LXX. — GENS DU MONDE

Plus serré et ficelé qu’une andouille de Vire dans son rigide veston, le beau, l’élégant, le divin concierge, monsieur Rodolphe Capitain, vautré dans un fauteuil en peluche brodé de fleurs de soie, caresse de ses doigts pâles sa fine barbe blonde, et fume un cigare également blond, comme la Belle aux Cheveux d’Or. Tout respire le luxe, la joie et la tranquillité du triomphe, dans la loge tendue d’une rouge étoffe orientale à dessins jaunes, où un jeune marmiton en habits blancs couleur de neige fait cuire le miroton traditionnel dans une casserole d’argent.

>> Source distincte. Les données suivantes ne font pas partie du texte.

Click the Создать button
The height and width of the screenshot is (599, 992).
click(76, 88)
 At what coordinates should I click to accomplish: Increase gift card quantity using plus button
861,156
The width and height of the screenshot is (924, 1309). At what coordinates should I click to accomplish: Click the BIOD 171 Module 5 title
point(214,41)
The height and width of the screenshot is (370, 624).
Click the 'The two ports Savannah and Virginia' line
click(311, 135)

Tandis que monsieur Capitain s’entoure de spirales bleues, sa femme Jane (par un A parce que c’est plus anglais) vient de fermer la Revue des Deux-Mondes, travaille à des vêtements pour les petits pauvres, et sur le piano à queue peint de petites roses sur un fond vert clair, sa fille Ada au col de cygne joue une Rêverie de Chopin, en levant ses prunelles d’un bleu désolé. Cependant, le fonctionnaire déchire nonchalamment la bande du Journal officiel, et parcourt la liste des distinctions accordées à propos de la fête nationale. Puis, jetant son cigare non éteint dans le crachoir de lapis-lazuli :

— « Allons ! dit-il, cela se passera cette année comme les autres. Je vois qu’ils n’ont encore pas décoré un seul concierge ! »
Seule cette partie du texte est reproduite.